Direct Instruction on Importance of Body Language
Within traditional literacy, written symbols communicate meaning, whereas body language can convey meaning through various channels such as facial expression, eye contact, posture, gesture, and appearance (Provenzo, Lipsky & Goodwin, 2011). In the following video, Tim introduces the importance of body language as a teacher. He does this by providing an example of how your body language can send both positive and negative messages during a parent-teacher interview. The universality of body language cues shows that literacy of nonverbal communication crosses cultural, geographic, and social class boundaries (Provenzo, Lipsky & Goodwin, 2011). According to Provenzo et al., (2011), “we must insist students become literate in reading body language so that they can successfully negotiate the vital channels of nonverbal communication, detecting deceptions and accurately conveying meanings that lead to both personal and professional success” (p. 135).
Direct Instruction on Parent-Teacher Role Play
In the following video, Tim sets up an activity where students complete mock parent-teacher interviews. Preservice teachers have the opportunity to hold the role of both teacher and parent. According to Fung and Ma (2015), role-playing encourages student engagement, promotes active learning, and supports higher-order thinking skills. Moreover, role-play helps students learn to approach things from new angles. When students realize that their environment can influence their learning, “theory becomes reflective practice” (The New London Group, 1996, p. 87) because this awareness can guide them through navigating different situations.
Disabled Students’ Perspectives
A multiliteracies approach recognizes students as “agentive, resourceful and creative meaning-makers,” which is valuable for students of all abilities to take control of what and how they best receive and create knowledge (Hitt, 2012, p. 3). In this video, preservice teachers discuss the possibilities of using the perspective of students with disabilities to offer innovative knowledge to redesign inclusive spaces within schools and the community. This approach would allow students to take their own experiences with accessibility, not only into the classroom but into their futures.
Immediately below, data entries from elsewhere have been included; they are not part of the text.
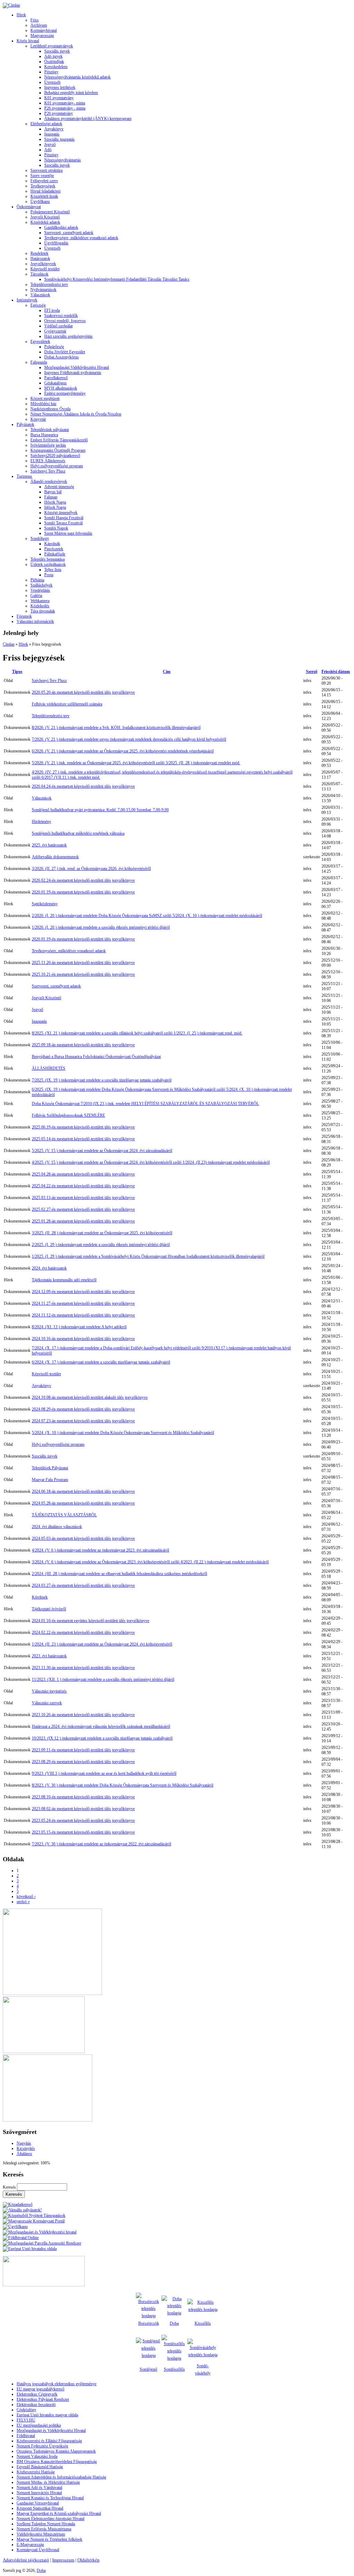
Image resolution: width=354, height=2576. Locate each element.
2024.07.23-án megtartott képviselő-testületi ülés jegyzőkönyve (83, 1420)
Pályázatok (25, 424)
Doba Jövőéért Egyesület (64, 351)
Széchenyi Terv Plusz (47, 471)
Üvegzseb (52, 82)
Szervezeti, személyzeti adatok (68, 232)
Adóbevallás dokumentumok (55, 856)
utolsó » (23, 1901)
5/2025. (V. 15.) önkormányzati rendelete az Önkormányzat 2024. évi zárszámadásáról (102, 1150)
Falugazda (38, 362)
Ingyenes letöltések (59, 87)
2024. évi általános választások (57, 1526)
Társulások (39, 274)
In this video, Tim discusses with his class around finding accommodations and modifications for any student to participate in any class. Without direct attention to disability and careful consideration of how individuals with learning difficulties acquire knowledge and learn, students will not be successful. Preservice teachers offer opinions on how different online simulators can be provided for students who cannot physically be in class or traditionally complete a task. According to Tim, there should be no reason for a child not to take a class. A more accessible multiliteracies pedagogy provides multiple and flexible options for all students, including those who may be constrained to particular modalities or have preferred learning styles (Hitt, 2012). The strategies and technologies we use as educators will assist these individuals. Moreover, it is essential to recognize the modality of these learners and use flexible and practical approaches to accommodate these differences, which is now more particularly attainable with technological advancements.
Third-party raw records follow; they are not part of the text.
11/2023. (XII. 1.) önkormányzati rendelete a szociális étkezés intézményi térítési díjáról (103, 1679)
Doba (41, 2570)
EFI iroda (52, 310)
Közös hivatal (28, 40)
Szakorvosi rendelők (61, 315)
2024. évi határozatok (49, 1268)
Student Wheelchair Accessibility
In the following video, Tim provides the group with a difficult scenario where a student who has paraplegia and uses a wheelchair wants to take grade 9 integrated technology. However, the department head does not believe this student can take the class because of his disability. It is up to this group of preservice teachers to argue why they think this student should be given the opportunity to take the class. According to Henderson (2004), “students’ strengths, what they can do, are the starting points for successful [literacy] learning. And in a world where we so often focus on deficits, a focus on strengths is not always that easy” (p. 11). While the idea of working from students’ strengths sounds positive in theory, it relies on teachers being able to “see” such strengths. Moreover, teachers need to be able to identify differences and to think positively about it, which is exactly what Tim’s discussion is meant to elicit within this group of preservice teachers.
Students’ Homelife Discussed in Parent-Teacher Interview
Understanding the student’s home life provides a context for the student’s academic performance and classroom behaviour. In the following video, Tim highlights the importance of understanding the homelife of a child, particularly for those students who may be at risk. Tim uses the term “parent away from home” to describe the role that teachers should be taking on.
“What if” in Parent-Teacher Interviews
Parents’ and teachers’ belief in their students’ academic skills and potential is integral to student success. It is linked to students’ beliefs about their ability, attitude towards school, and academic achievement (Fiarman, 2016). Examining unconscious bias is imperative to improving educational outcomes. In the following video, a preservice teacher uses the term “what if” to describe how parents and teachers should put aside any preconceived biases towards previous teacher or school experiences in order to create greater opportunities for success for their child.